People who love classic works of literature often take a very puritanical view towards adaptations which update the setting, change the language, or otherwise make them more teen-friendly. They hold that the likes of Shakespeare, Dickens and Austen hold up without having to make concessions for more modern forms of speech and custom, and that repositioning them for adolescents doesn't so much pull in a new audience as provide them with an easy excuse for never reading the books in the first place.
While many people will watch a period drama without ever reading the book on which it may be based, the opposite view holds just as much water. When done properly, modern, teen-friendly takes on classic stories can demonstrate just how hardy and universally appreciated these tales can be - and in the late-1990s and early-2000s, there were plenty of examples from which to choose. Jane Austen fans had Clueless (based on Emma), Shakespeare fans had Get Over It (A Midsummer Night's Dream), and fans of sex and vengeance had Cruel Intentions (Dangerous Liaisons). And then there's The Faculty which, while far from perfect, demonstrates the lingering influence on our culture of Invasion of the Body Snatchers.
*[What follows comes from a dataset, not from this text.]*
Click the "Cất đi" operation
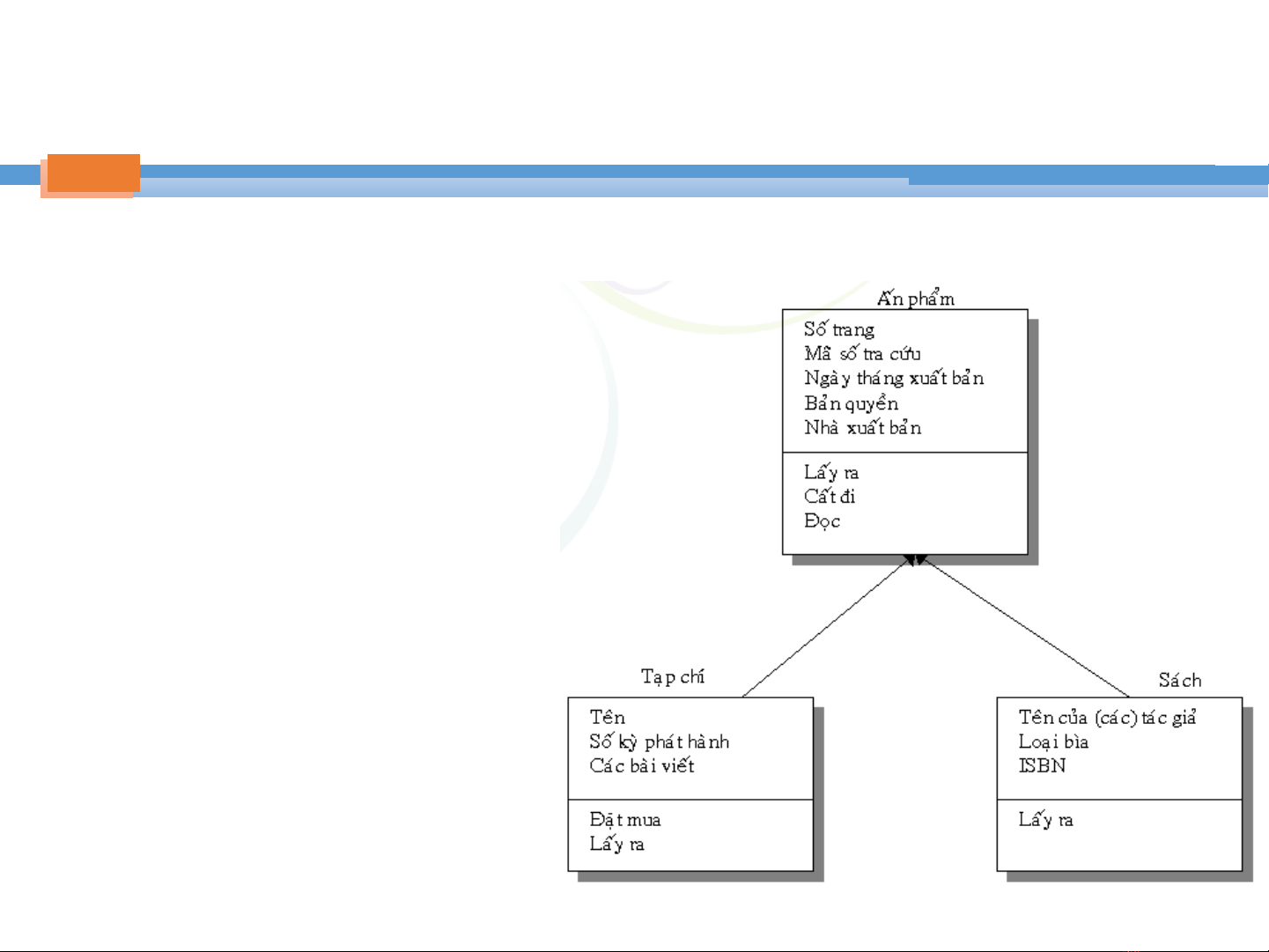pyautogui.click(x=829, y=497)
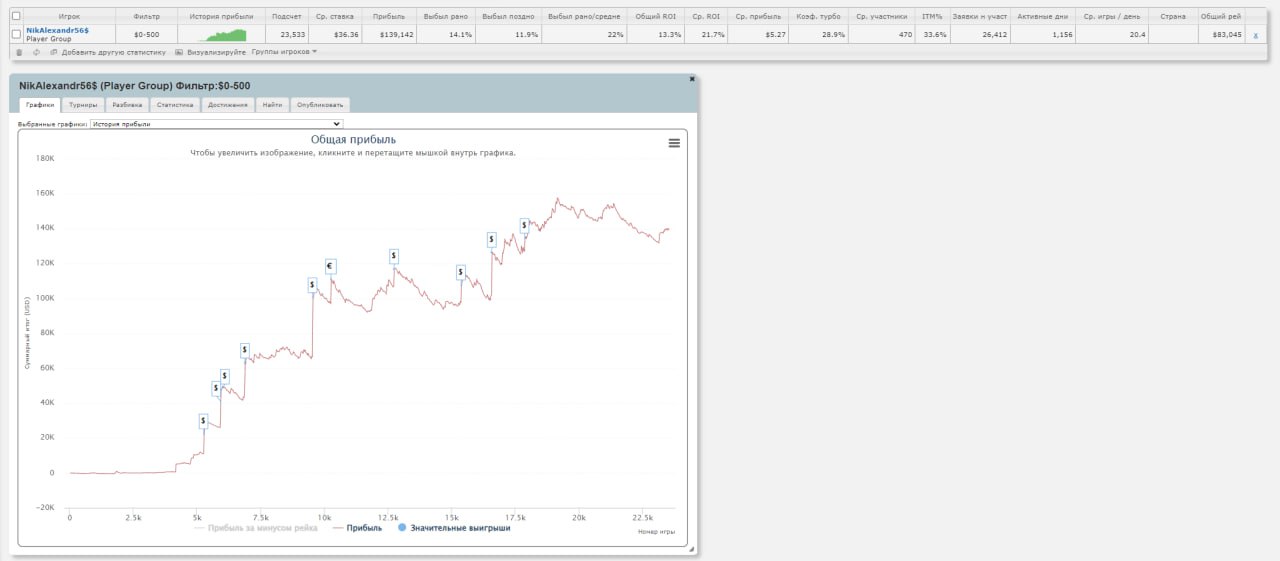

There's certainly an argument for making a late-1990s version of 'Body Snatchers, given the large number of adaptations which have preceded it. The original film, directed by Don Siegel, was a classic 1950s B-movie which reflected McCarthy-era fears in America of communist infiltration, with the pod people standing in for 'reds under the bed'. In the late-1970s, Philip Kaufman's terrifying remake satirised the 'me' generation and post-Watergate paranoia, with an ending which is still one of the scariest and bleakest in 1970s cinema.
The 1980s and 1990s saw two different, sideways takes on the story, namely John Carpenter's They Live and Abel Ferrara's Body Snatchers. While primarily based on the short story Eight O'Clock in the Morning, They Live has 'Body Snatchers running right through it, using it to send up consumerism, advertising and the kind of anti-intellectualism that the likes of Neil Postman and Aldous Huxley had warned about. Ferrara's 'Body Snatchers, which came hot on the heels of Bad Lieutenant, pared the story down and confined its setting to an army base to make a point about social conformity and a loss of purpose for America after the Cold War had ended.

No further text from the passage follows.